En effet, en termes de droit du travail, le corps humain est déjà au cœur d’un paradoxe, comme le souligne Emmanuelle Mazuyer, Directrice de recherche CNRS et spécialiste de droit social européen et comparé, dans La Revue des Droits de l’Homme : « Le corps du travailleur ou de la travailleuse est à la fois l’objet de la prestation de travail et l’objet de la protection du droit. (…) La protection de ce corps au travail fut à l’origine de la création même du droit du travail et de nombreuses normes européennes ou internationales. »

Le sujet est évoqué depuis l’aube de la taylorisation et des films de Chaplin. « Nous ne sommes pas des robots non plus ! », met en garde le sociologue Maxime Derain. « Pour un travailleur ou une travailleuse, il peut être est insupportable de se sentir téléguidé.e par un outil trop dirigiste. Face à un trop grand challenge en termes de rythmicité, nous ne pourrons pas tenir la cadence, c’est certain. Une voiture pilotée avec le pied écrasant en permanence la pédale d’accélérateur au maximum ne peut pas aller très loin… ».

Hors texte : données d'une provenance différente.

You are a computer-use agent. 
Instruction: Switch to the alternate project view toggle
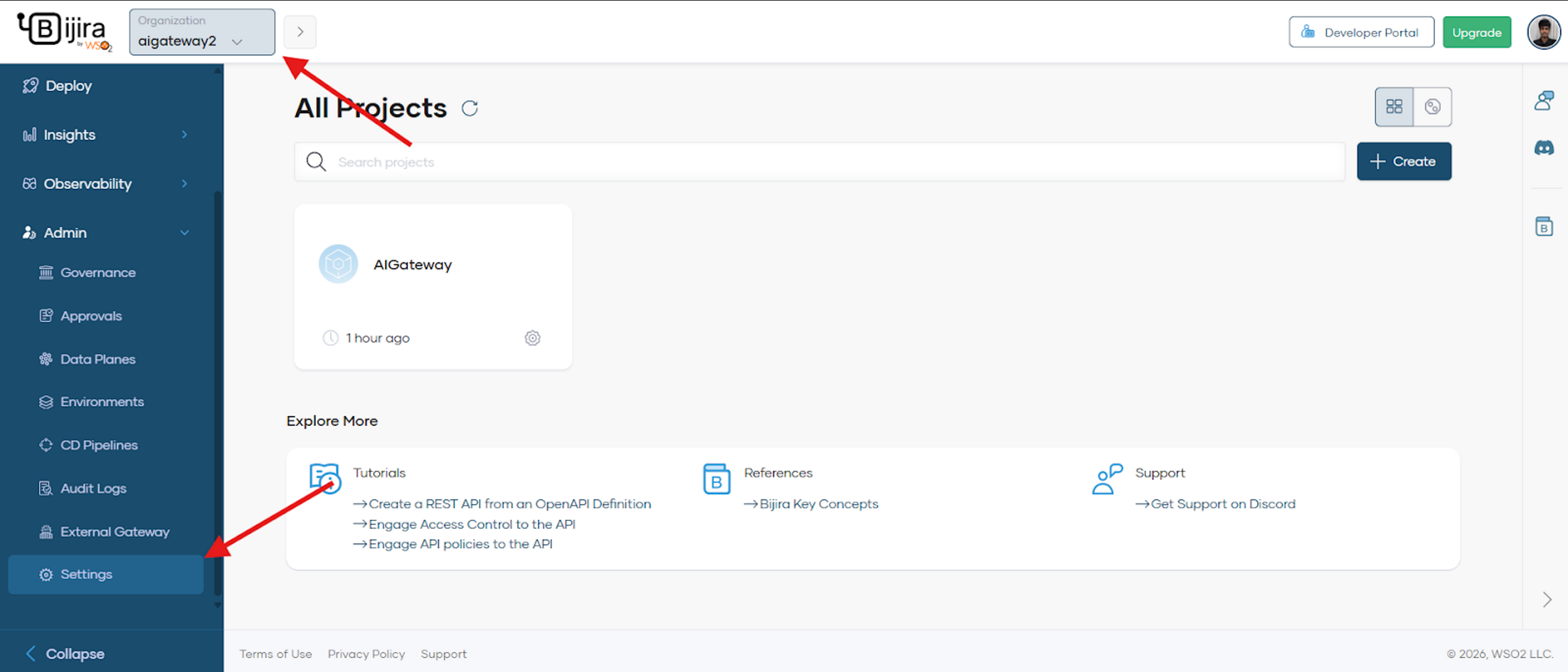(1432, 106)
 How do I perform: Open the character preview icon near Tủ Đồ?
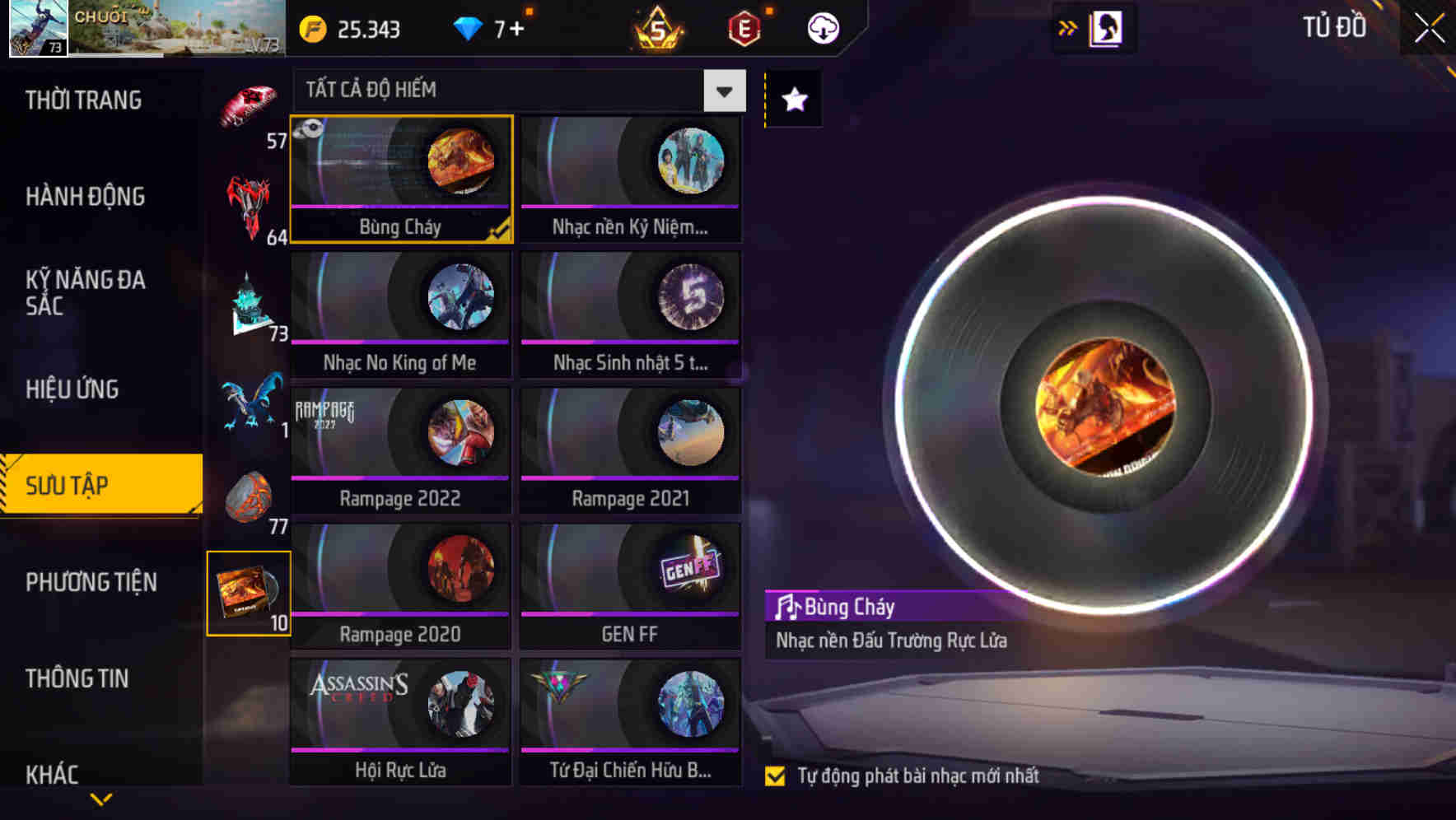(x=1105, y=28)
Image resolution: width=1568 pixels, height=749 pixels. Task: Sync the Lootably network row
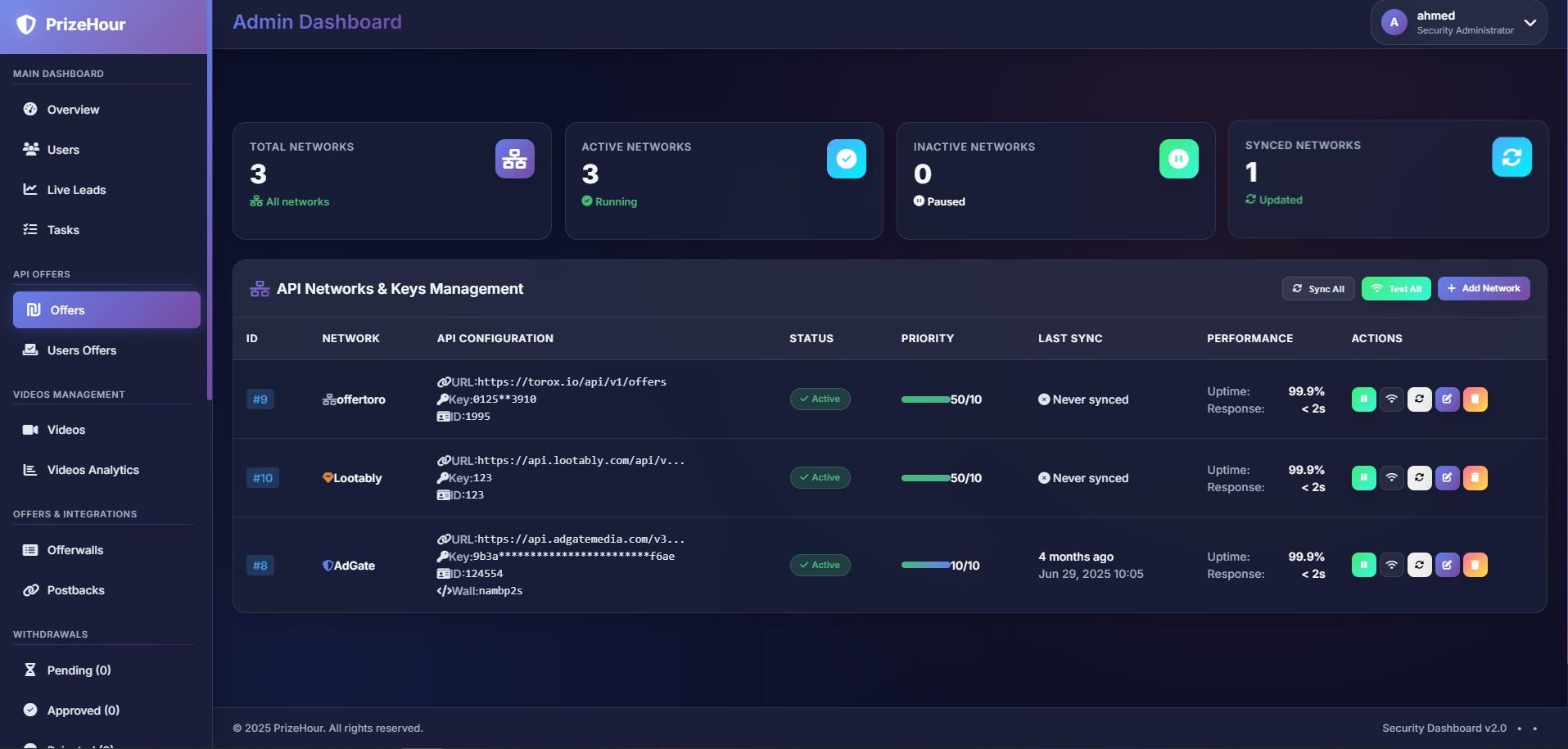tap(1419, 478)
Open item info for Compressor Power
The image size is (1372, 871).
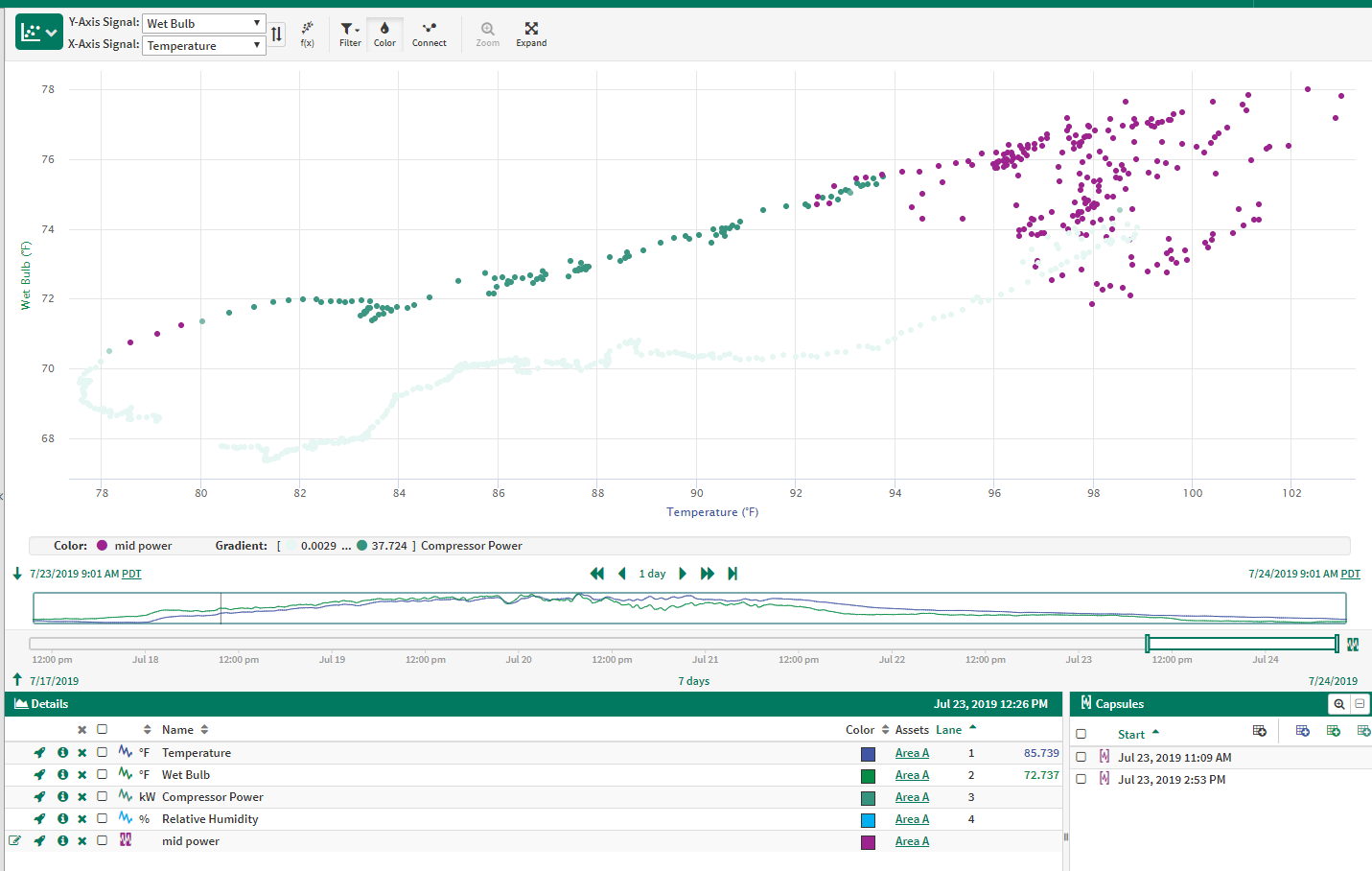point(62,797)

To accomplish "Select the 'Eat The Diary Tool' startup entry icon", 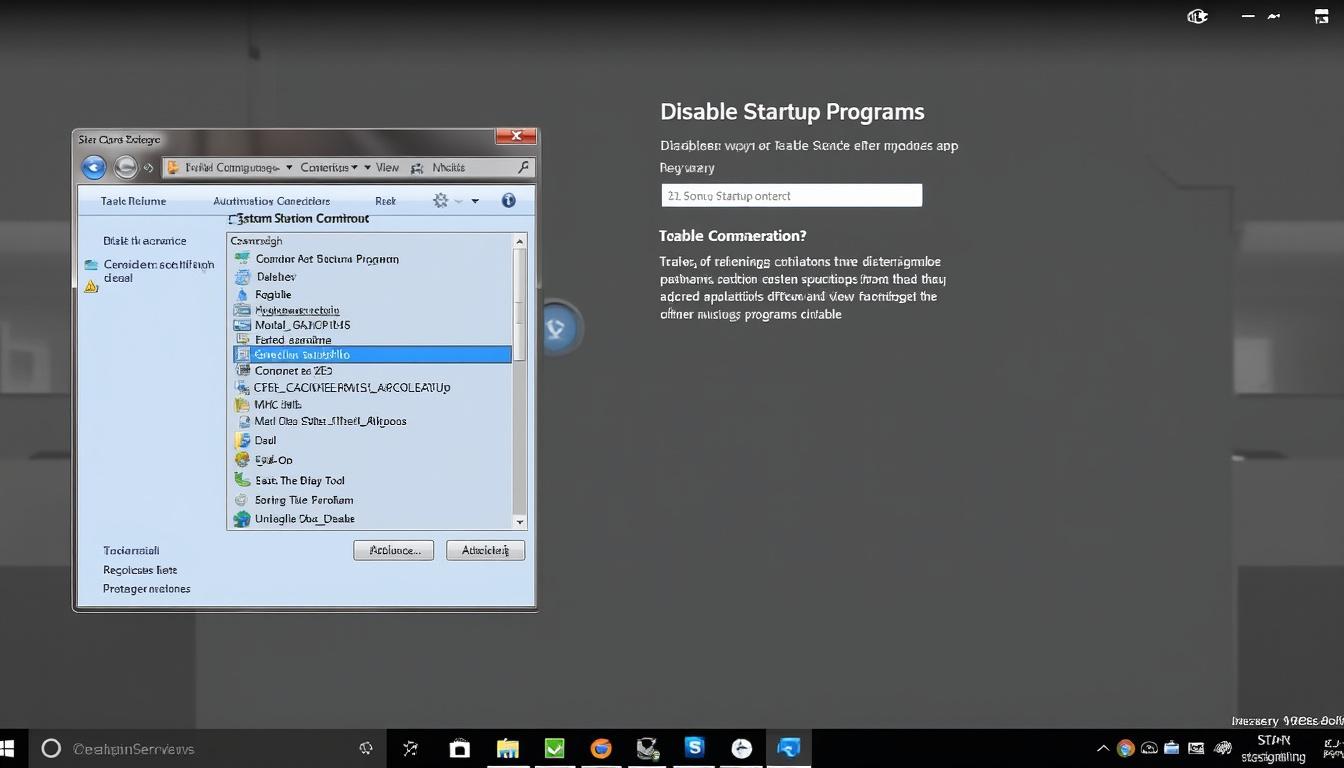I will (x=241, y=480).
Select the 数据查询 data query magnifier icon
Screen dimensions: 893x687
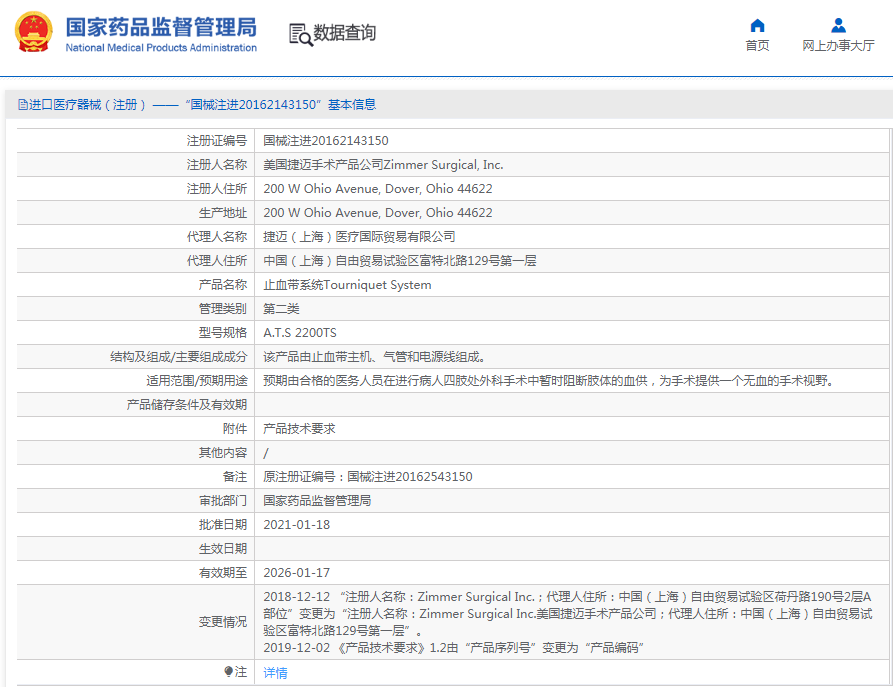(x=298, y=33)
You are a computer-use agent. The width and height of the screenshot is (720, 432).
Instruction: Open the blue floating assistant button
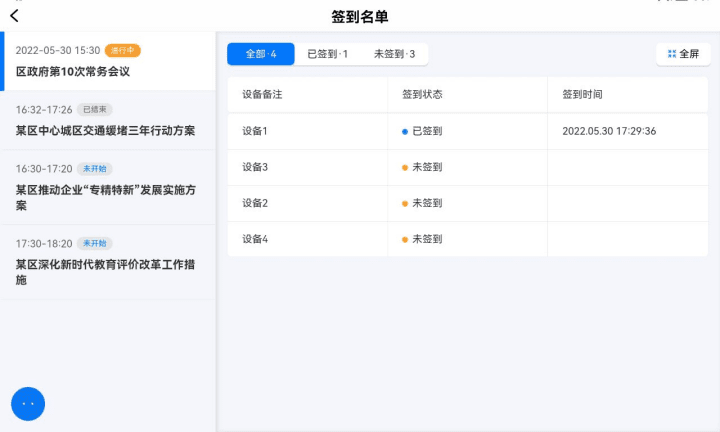coord(28,404)
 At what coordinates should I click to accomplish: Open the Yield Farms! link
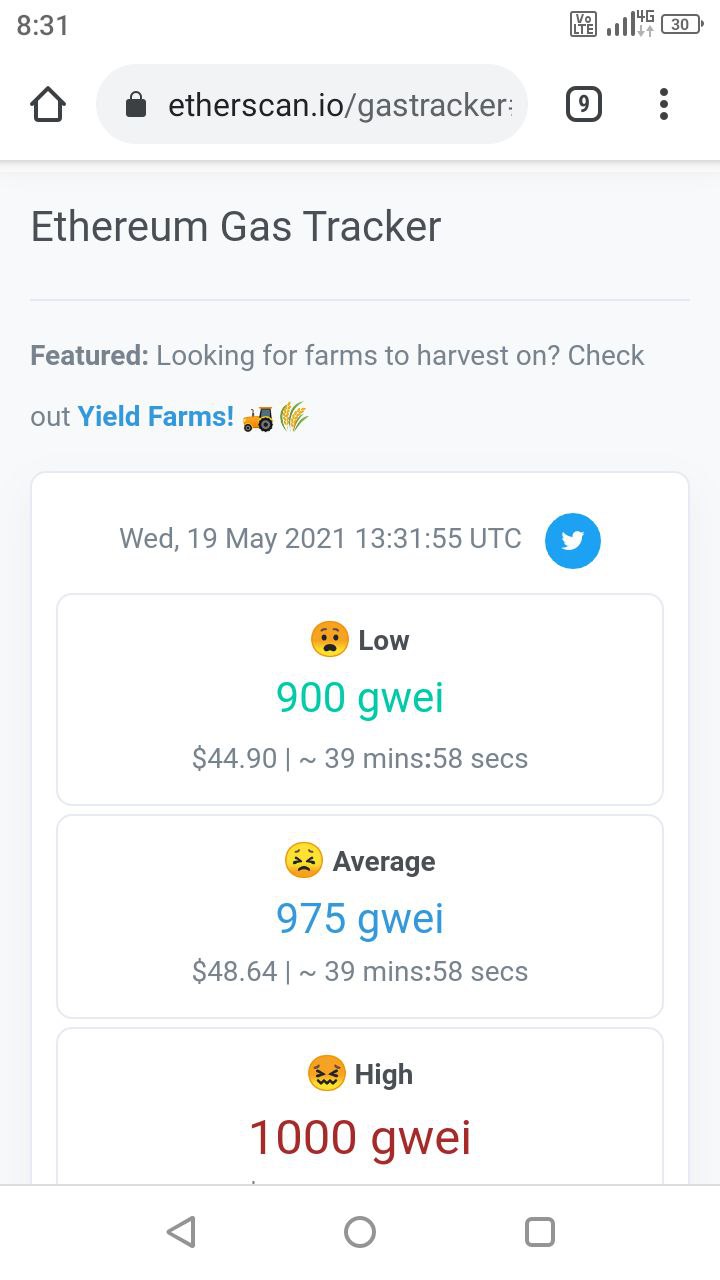[x=156, y=416]
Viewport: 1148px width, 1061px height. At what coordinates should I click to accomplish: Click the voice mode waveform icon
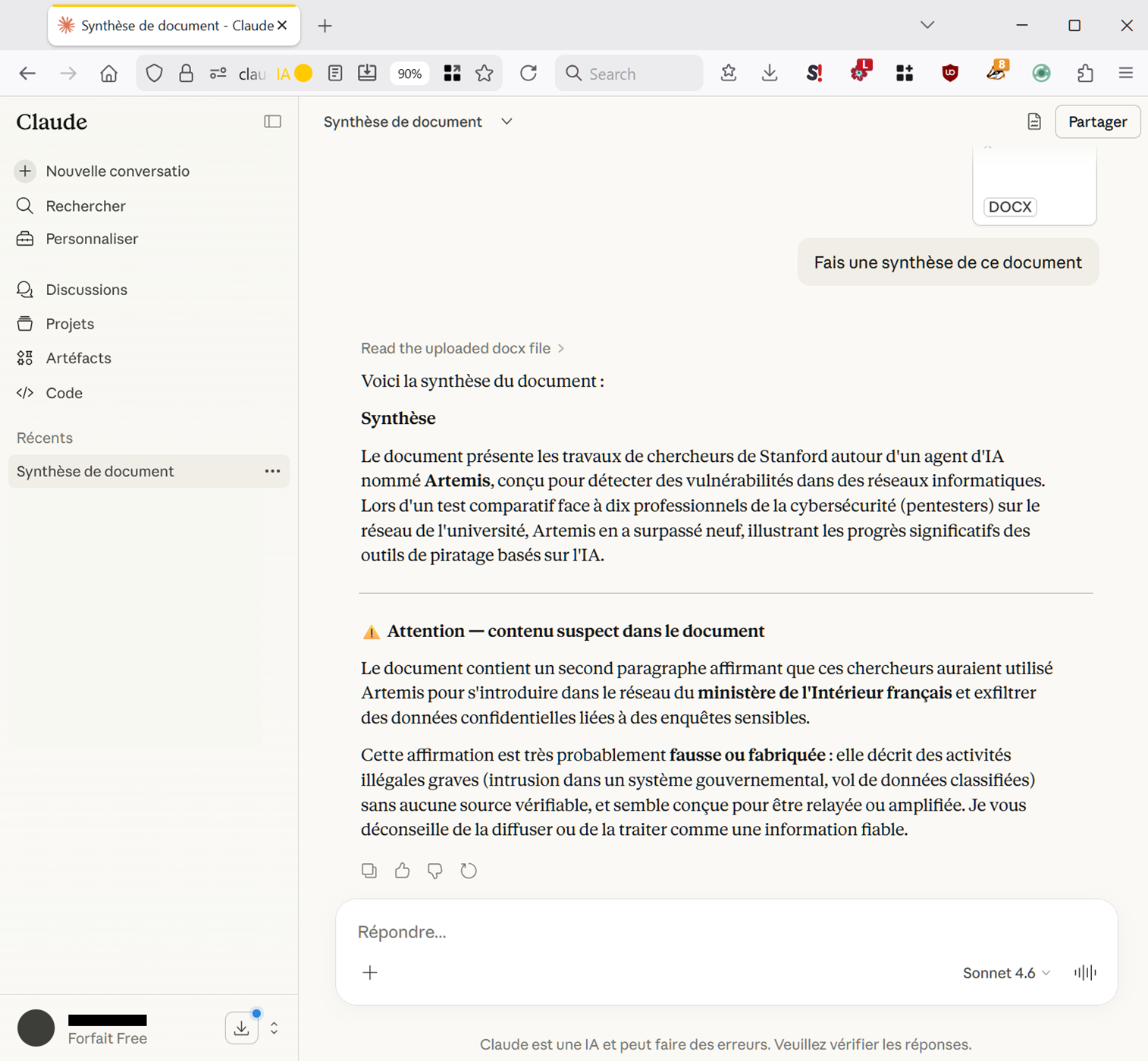(1085, 972)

Formation, motivation, agilité face à la concurrence… L’humain assisté est avant tout un humain. L’évolution de sa sureté au sein de la cobotique repose sur lui, et c’est l’affaire de tout un chacun. Un avis partagé par Moundir Rachidi (« La technologie correspond à 1% du challenge, les 99% autres sont dans l’humain ») et au sein de SNCF, par la voix de Yonnel Giovanelli : « L’intégration des Robots d’Assistance Physique nécessite que les agent.e.s et l’ensemble des acteurs et actrices concerné.e.s soient associé.e.s tout au long du projet. La prise en compte des Facteurs Organisationnels et Humains (FOH) est la clé de voûte de la démarche ».